Es evidente que la presencia internacional puede hacer muchísimo daño. Desde que los españoles llegaron a las costas centroamericanas, pasando por incontables misioneros católicos quemadores de códices, los ingleses que le robaban mercado a los tejidos de Xela en el siglo XIX, la insolente presencia del embajador Peurifoy y su maldita cauda de destrucción hace 60 años, hasta los 36 años de matanza inflamada por las ideologías de la Guerra Fría y los abusos mineros de hoy, todas son muestras de lo peor de la injerencia externa.

Pero, ¿sabe qué? Ninguno actuó solo, ninguno fue eficaz en sí mismo. Empecemos por admitir la realidad vergonzosa de las alianzas de los conquistadores con algunos pueblos para derrotar a otros, y los pactos de las élites indígenas con sus opresores coloniales. Fue la chambonería de los mercantilistas textileros de Occidente (bisabuelos de los poderosos de hoy) la mejor oportunidad para los británicos. Hasta la fecha, el norteamericano sigue encontrando la puerta abierta en la manía de la élite de ir corriendo a la Embajada cada vez que las cosas no van como quiere. Fue la cobardía de los oficiales la que prefiguró el resultado de la invasión en 1954. Lo que dio pábulo a las consignas de la Guerra Fría no fueron las M16 ni las AK-47, sino la alegre insistencia de tirios y troyanos en matar a sus hermanos. Las privatizaciones y la explotación destructiva descansan firmemente en socios y testaferros que tienen en la billetera un DPI, no un pasaporte extranjero.

Así que dejémonos de ñoñerías. La cooperación internacional, tanto como la inversión extranjera son inevitables, poderosas y potencialmente eficaces. Pero su signo depende de lo que querramos hacer con ellas, de la unidad y persistencia de nuestras intenciones. Cuando a un agente internacional bien orientado se une un guatemalteco que insiste en el interés nacional, en un marco de políticas y planes coherente, el esfuerzo puede agregar recursos valiosos y flexibles. Si un inversionista corrupto se topa con un vendepatrias, la cosa termina mal.

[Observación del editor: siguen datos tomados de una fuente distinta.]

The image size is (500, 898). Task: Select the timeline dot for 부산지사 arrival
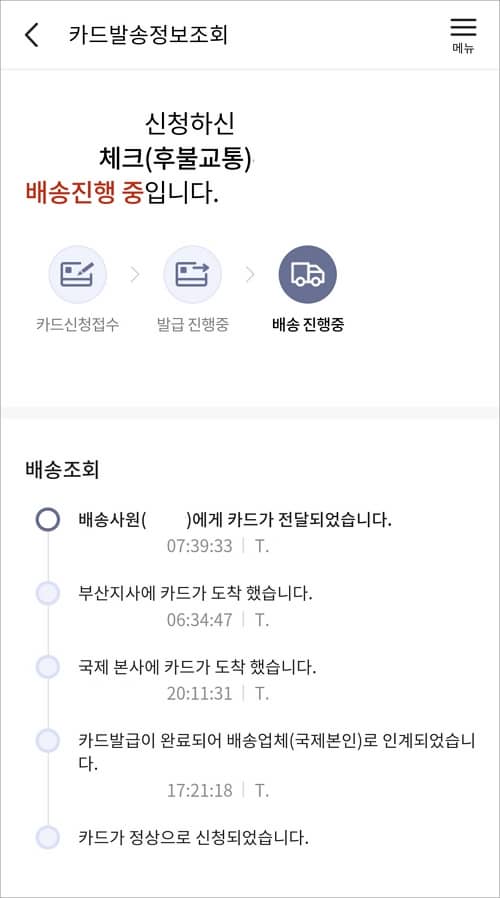(x=48, y=593)
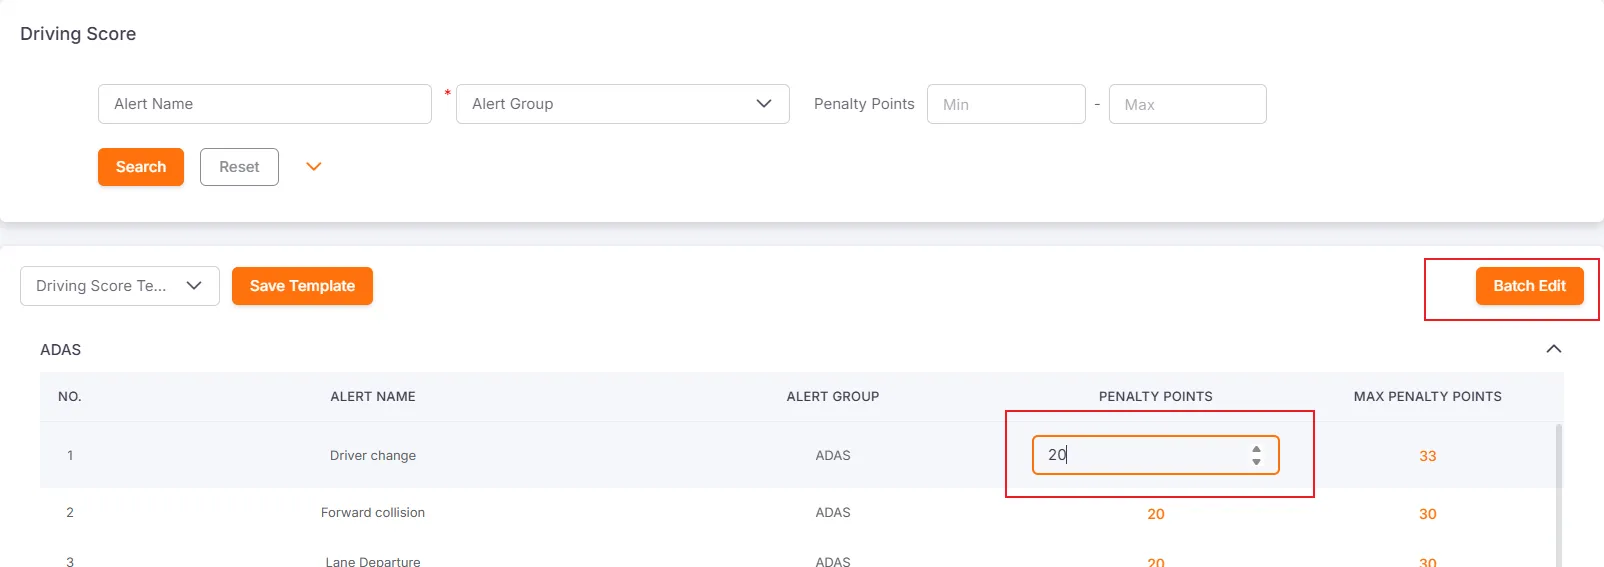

Para terminar, reconozcamos el incómodo asunto del dinero. No me refiero a los préstamos, que de todas formas son plata nuestra, solo que del futuro. En el caso de las donaciones, es fácil gritar: ¡no gracias!; como cierto columnista que disfruta periódicamente denunciando conspiraciones de cooperantes, nunca de inversionistas comerciales. Al ver los millones y millones que entran al año para agua, saneamiento, nutrición, salud, educación, justicia, policía y tantas otras causas sociales, hay que notar que algunas personas son bastante más recias para reclamar que para apechugar la responsabilidad por el desarrollo y la solidaridad. Siendo usted y yo de los que vivimos bien, ¿estamos dispuestos a pagar nuestra cuota para el beneficio de otros guatemaltecos, en vez de andar extendiendo la mano para que un europeo, un japonés o un norteamericano pague la factura de nuestra desigualdad? Dejemos ya de usar al “extranjero” como fantoche de un baile de gigantes, que lo único que busca es desviar la atención de nuestra propia irresponsabilidad y falta de compromiso financiero con la nación.